Claude Percy Lemieux (born July 16, 1965), is a Canadian former professional ice hockey player who played 21 seasons in the National Hockey League (NHL) for six teams between 1983 and 2009. Lemieux won four Stanley Cup championships during his career, two with the New Jersey Devils, with whom he won the Conn Smythe Trophy during the team's victory in the 1995 Stanley Cup Finals. He is one of only 11 players to win a Stanley Cup championship with at least three teams. He is also known as one of the best playoff performers, as his 80 career playoff goals are the ninth most in NHL history.

Lemieux was born in Buckingham, Quebec, but grew up in Mont-Laurier, Quebec. He was drafted in the second round of the 1983 NHL Entry Draft by the Montreal Canadiens and played with them from 1983–1990, winning his first Stanley Cup with the team in 1986. In 1990, he was traded to the Devils, with whom he played five seasons and won a Stanley Cup. He was traded to the Colorado Avalanche in 1995 and won his second consecutive Stanley Cup during the 1996 finals. During the playoffs that season, Lemieux hit Kris Draper of the Detroit Red Wings from behind, breaking Draper's orbital, cheek, and jaw bones, and sparking a vicious rivalry between the Avalanche and Red Wings. In 1999, Lemieux was traded back to the Devils and won a second Stanley Cup with them in the 2000 finals – his fourth overall. Over the next few seasons, he played for the Phoenix Coyotes and Dallas Stars. Lemieux left the NHL in 2003 and briefly joined EV Zug of the Swiss Nationalliga A before retiring as a player. In 2005, he was named president of the ECHL's Phoenix RoadRunners, a position he held for two years. Lemieux returned to the NHL with the San Jose Sharks for the 2008–2009 season, but retired again after that year.

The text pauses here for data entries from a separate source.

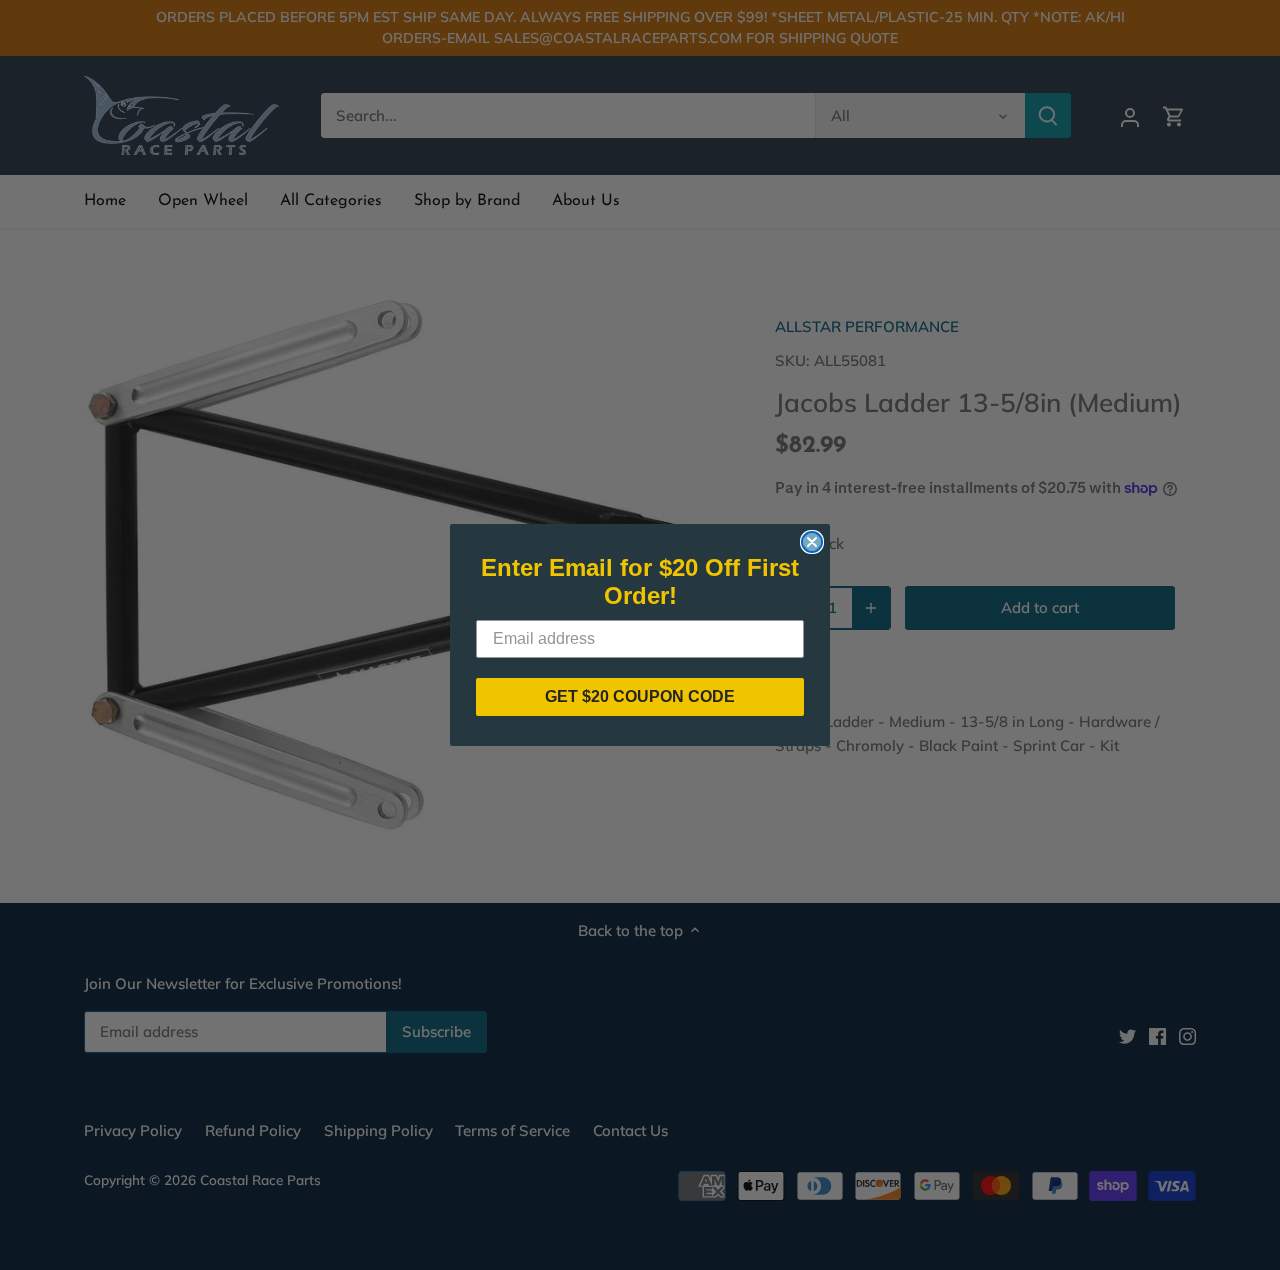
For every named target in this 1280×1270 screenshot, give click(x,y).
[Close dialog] (812, 542)
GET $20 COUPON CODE (640, 696)
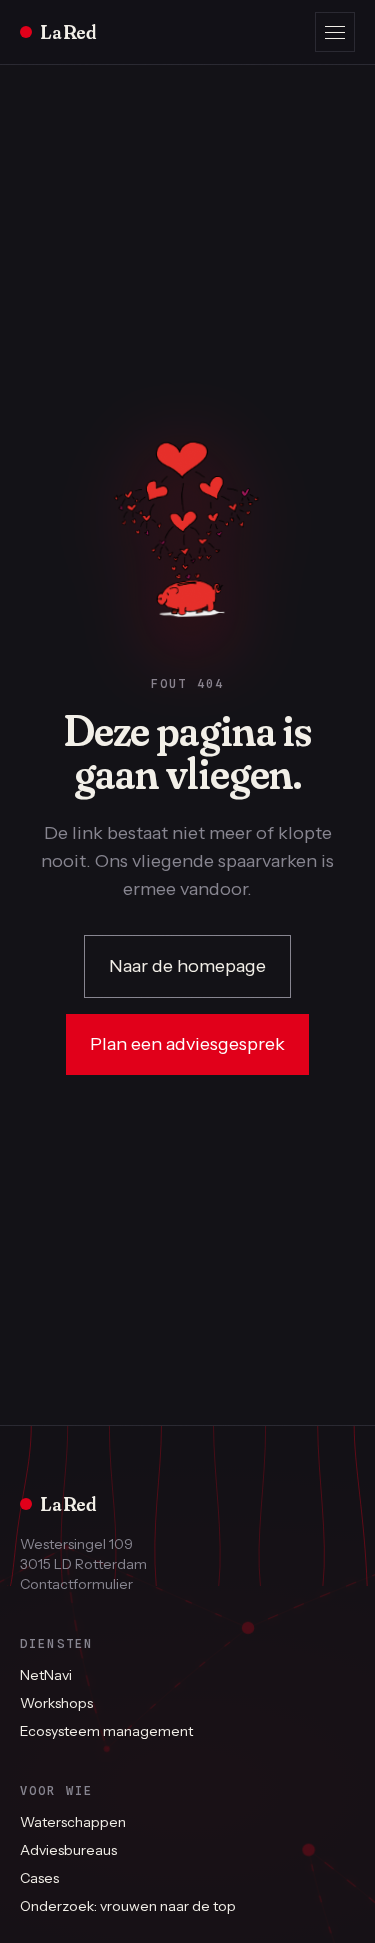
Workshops (56, 1703)
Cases (39, 1878)
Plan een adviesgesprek (187, 1044)
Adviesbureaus (68, 1850)
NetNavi (46, 1675)
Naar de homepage (187, 966)
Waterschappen (73, 1822)
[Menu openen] (335, 32)
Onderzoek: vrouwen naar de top (128, 1906)
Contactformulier (76, 1584)
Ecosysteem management (106, 1731)
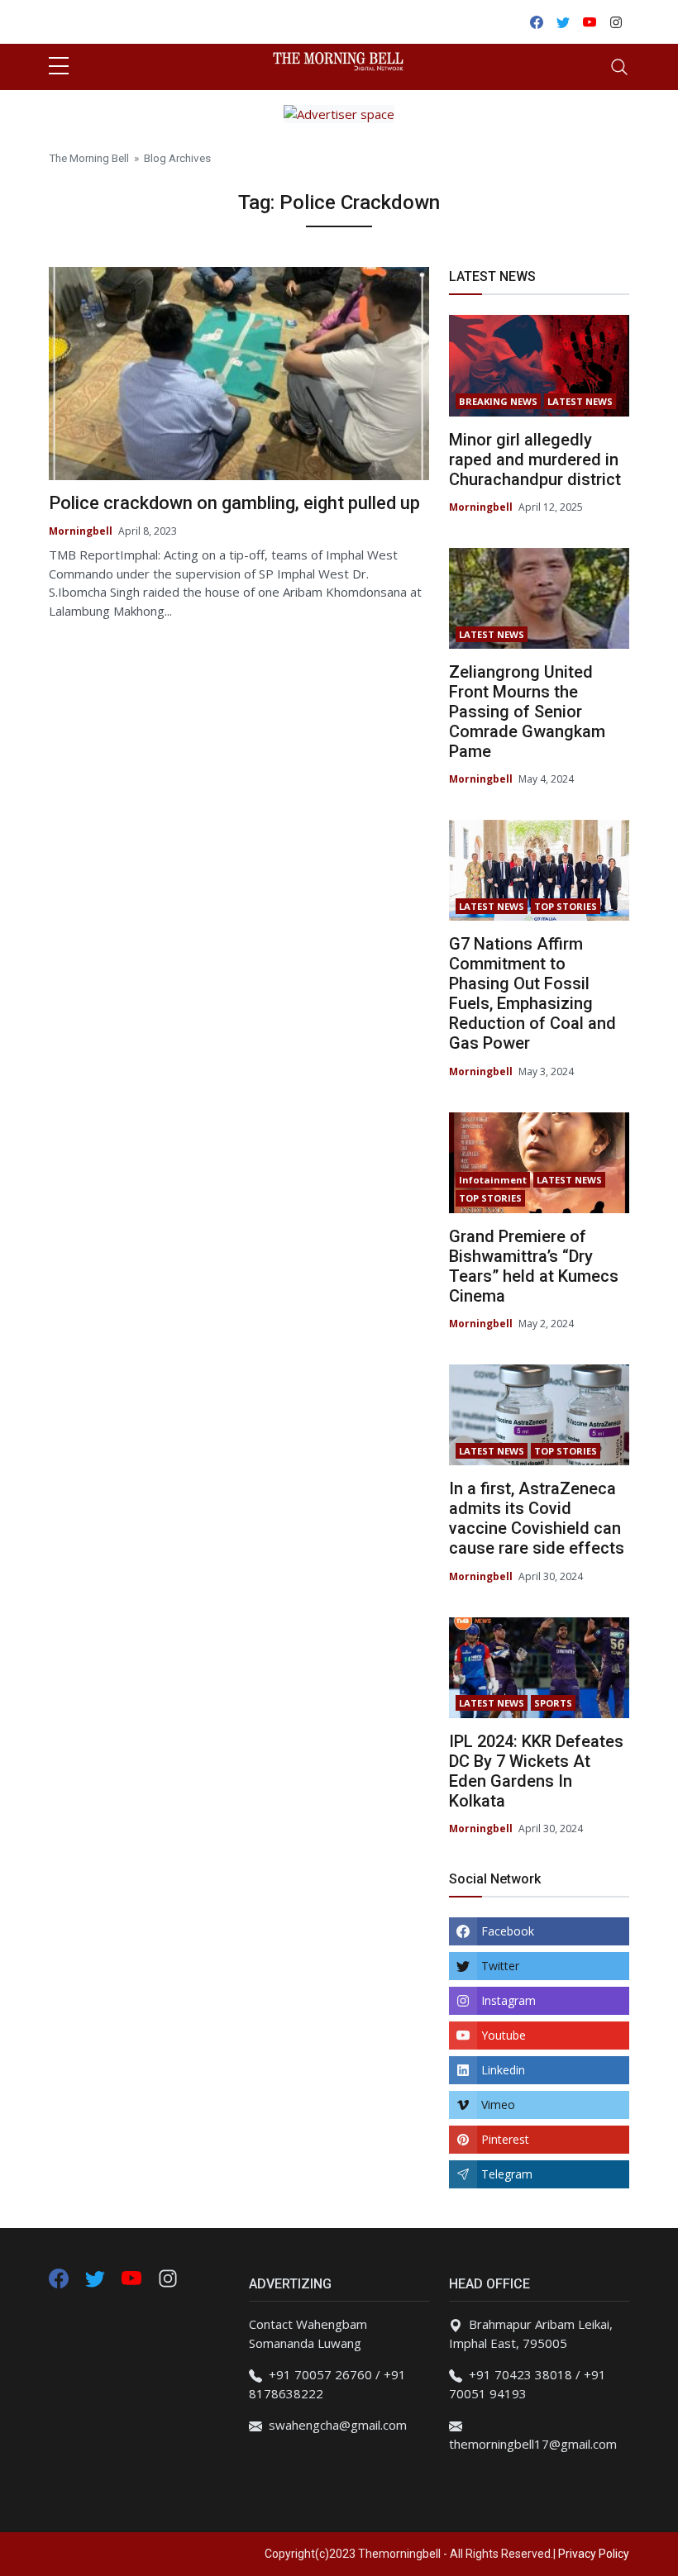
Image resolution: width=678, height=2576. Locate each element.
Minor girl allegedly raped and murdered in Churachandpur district (535, 459)
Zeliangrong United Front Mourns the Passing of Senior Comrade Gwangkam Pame (527, 711)
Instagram (508, 2000)
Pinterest (505, 2139)
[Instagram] (168, 2277)
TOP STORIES (565, 906)
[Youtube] (133, 2277)
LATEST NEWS (580, 401)
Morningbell (80, 531)
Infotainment (493, 1180)
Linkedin (503, 2070)
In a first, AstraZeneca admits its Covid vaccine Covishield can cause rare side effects (536, 1518)
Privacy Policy (593, 2553)
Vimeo (498, 2104)
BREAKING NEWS (498, 401)
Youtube (503, 2035)
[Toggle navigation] (619, 67)
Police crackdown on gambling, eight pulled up (234, 503)
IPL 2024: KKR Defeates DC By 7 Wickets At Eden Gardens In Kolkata (536, 1771)
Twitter (500, 1966)
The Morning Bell (89, 157)
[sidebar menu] (59, 67)
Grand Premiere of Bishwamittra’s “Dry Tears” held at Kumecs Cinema (533, 1266)
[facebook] (59, 2277)
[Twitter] (96, 2277)
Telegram (506, 2174)
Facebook (507, 1931)
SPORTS (553, 1703)
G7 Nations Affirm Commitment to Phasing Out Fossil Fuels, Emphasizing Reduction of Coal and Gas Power (532, 993)
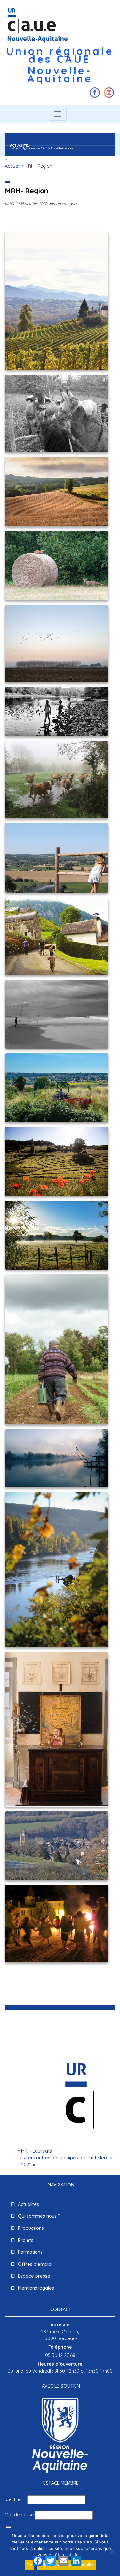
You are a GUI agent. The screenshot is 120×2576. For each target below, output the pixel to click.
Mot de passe (19, 2515)
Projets (25, 2240)
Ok (29, 2564)
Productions (31, 2228)
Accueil (12, 166)
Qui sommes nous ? (39, 2216)
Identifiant (15, 2499)
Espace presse (34, 2276)
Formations (30, 2252)
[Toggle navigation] (58, 114)
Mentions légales (36, 2288)
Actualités (28, 2204)
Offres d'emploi (35, 2264)
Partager (42, 2571)
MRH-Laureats (36, 2151)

His son Brendan Lemieux is also an NHL player, a forward for the Philadelphia Flyers. They are the only father-son duo to be punished by the NHL for biting other players.

Playing career

NHL
Lemieux was drafted in the second round of the 1983 NHL Entry Draft by the Montreal Canadiens. He played with the Canadiens from 1983–1990, winning the Stanley Cup with the team in 1986.

In September 1990, Lemieux was traded to the New Jersey Devils for Sylvain Turgeon. Lemieux won his second Stanley Cup in 1995 as New Jersey defeated the Detroit Red Wings. Completing the postseason with 13 goals, he also won the Conn Smythe Trophy that year as the playoff MVP.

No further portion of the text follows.